Computational Analysis of Fenofibrate’s Influence on PGC-1α in RPE Cells, and AMD-Related Pathways

Suarau Akanmu

Mentor: Dr. Nady Golestaneh, The Golestaneh Lab, Director of Research, Department of Ophthalmology Tenure Associate Professor, Departments of Ophthalmology, Neurology, Biochemistry.

Date/Time: December 9th, 2025 at 12:00 PM.

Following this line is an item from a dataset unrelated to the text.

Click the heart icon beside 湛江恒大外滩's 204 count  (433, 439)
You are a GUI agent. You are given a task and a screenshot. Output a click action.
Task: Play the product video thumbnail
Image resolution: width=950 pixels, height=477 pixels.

Abstract: Age-related macular degeneration (AMD) remains a leading cause of irreversible vision loss in the elderly, driven in part by dysfunction of the retinal pigment epithelium (RPE), mitochondrial impairment, and chronic oxidative stress. Central to these processes is PGC-1α, a master regulator of mitochondrial biogenesis, lipid homeostasis, and antioxidant defense. Reduced PGC-1α activity, observed both in AMD patient tissue and in iPSC-derived RPE models from Dr. Golestaneh’s lab, has been linked to mitochondrial fragmentation, impaired metabolic resilience, and pathological lipid accumulation. These insights raise a critical mechanistic question: Can fenofibrate, a PPARα agonist traditionally used to treat dyslipidemia, modulate PGC-1α dependent pathways in RPE cells and potentially influence AMD-related biology?_

This internship addresses that question through a multi-phase computational analysis framework integrating systems biology, drug–target mining, transcriptomics, query optimization, and network modeling. First, drug interaction databases (DrugBank, ChEMBL, PubChem) and literature mining were used to map fenofibrate’s known mechanisms, including PPARα activation and downstream metabolic gene programs, and to determine how these networks overlap with pathways relevant to mitochondrial quality control, autophagy, oxidative stress, and AMD pathology. Structural analysis of the PPARα–fenofibric acid complex further anchored the mechanistic framework by illustrating ligand–receptor interactions at atomic resolution. During this phase, a predicted network of fenofibrate-driven PGC-1α modulation in RPE cells using literature-based inference was also constructed. This was needed because direct experimental data on fenofibrate in RPE is limited, a curated review of metabolic, retinal, and mitochondrial biology studies was conducted to identify regulatory relationships, such as PPARα–PGC-1α co-activation, transcriptional induction of biogenesis factors (NRF1, TFAM), mitophagy regulators (PINK1, PRKN), and antioxidant pathways (SOD2, CAT)._

Next, GEO gene-expression datasets involving fenofibrate treatment were identified, cleaned, and evaluated to extract regulatory signatures. In the absence of RPE-specific datasets, alternative bioinformatic strategies, including pathway inference, predictive modeling, and simulation of downstream signaling, were applied to approximate fenofibrate’s potential transcriptional impact on AMD-related targets. Pathway and gene-set enrichment analyses (GSEA) were then performed to evaluate whether fenofibrate-responsive signatures converge on key PGC-1α regulatory modules, including mitochondrial biogenesis, mitophagy (PINK1–PRKN axis), lipid metabolism, and antioxidant responses._

Finally, network-based visualization models were developed to integrate findings across structural, transcriptomic, and systems-level scales, producing a coherent mechanistic map of how fenofibrate may influence PGC-1α activity within RPE cells_

Together, these computational analyses provide a foundational, hypothesis-generating framework for understanding fenofibrate’s potential to modulate mitochondrial and AMD-relevant pathways in RPE cells that we hope can aid future research.